TASK OBJECTIVE → Everything in the listing must be repeated exactly, apart from the images.

SUPPLIED DATA →
- - - - - - -

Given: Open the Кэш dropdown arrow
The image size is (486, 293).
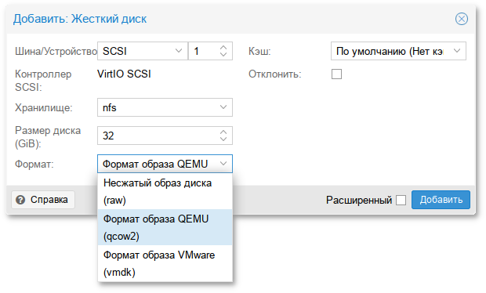Looking at the screenshot, I should [457, 51].
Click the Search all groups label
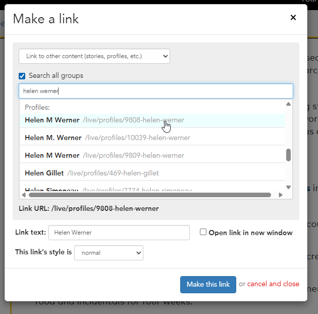This screenshot has height=314, width=318. point(56,76)
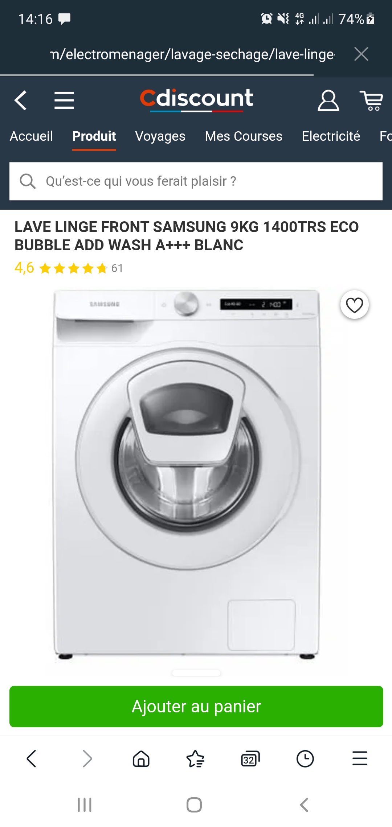Focus the search field 'Qu'est-ce qui vous ferait plaisir'
Screen dimensions: 392x827
tap(196, 181)
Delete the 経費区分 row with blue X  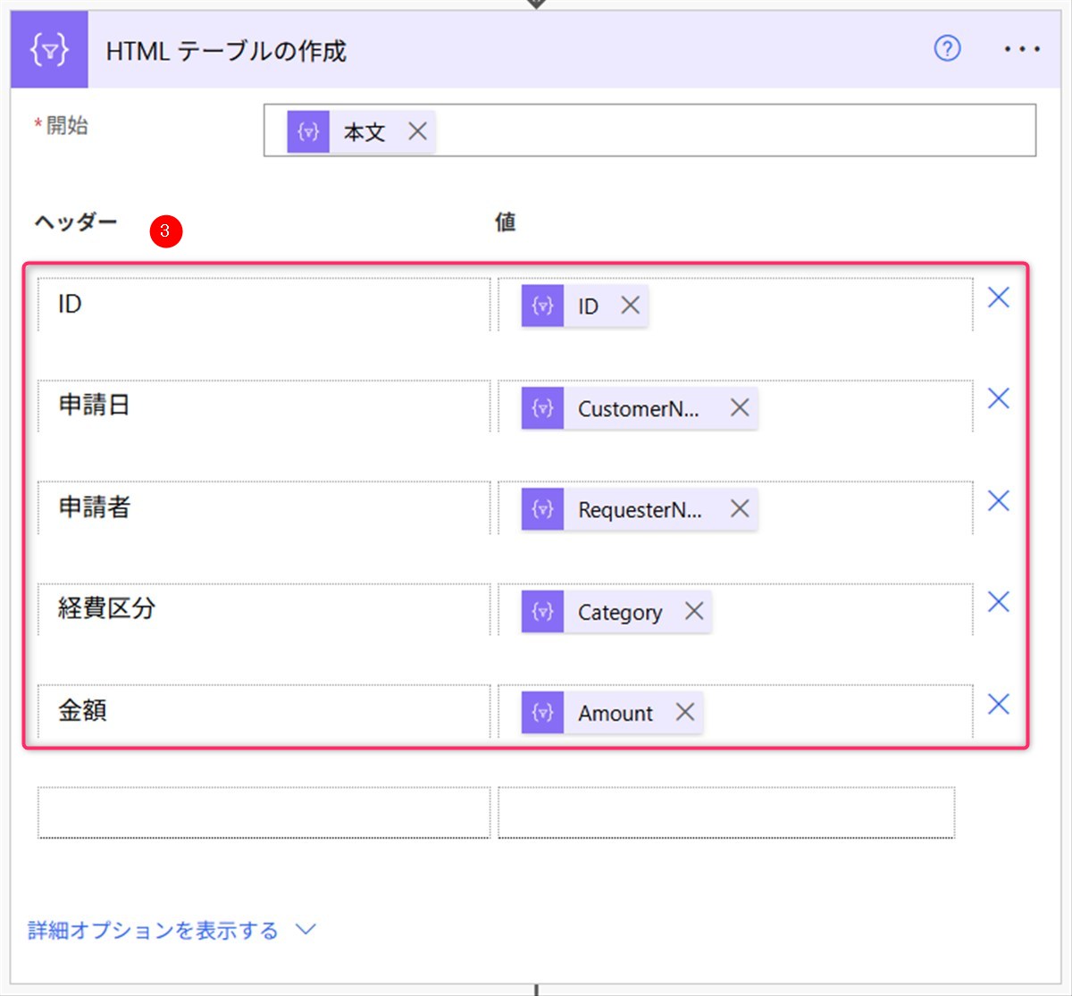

- - - - - - -

ANSWER BOX →
Given: Open the Кэш dropdown arrow
The image size is (486, 293).
Looking at the screenshot, I should [457, 51].
Click the Search all groups label
This screenshot has height=314, width=318. point(56,76)
Focus the search field 'Qu'est-ce qui vous ferait plaisir'
Screen dimensions: 392x827
tap(196, 181)
Delete the 経費区分 row with blue X  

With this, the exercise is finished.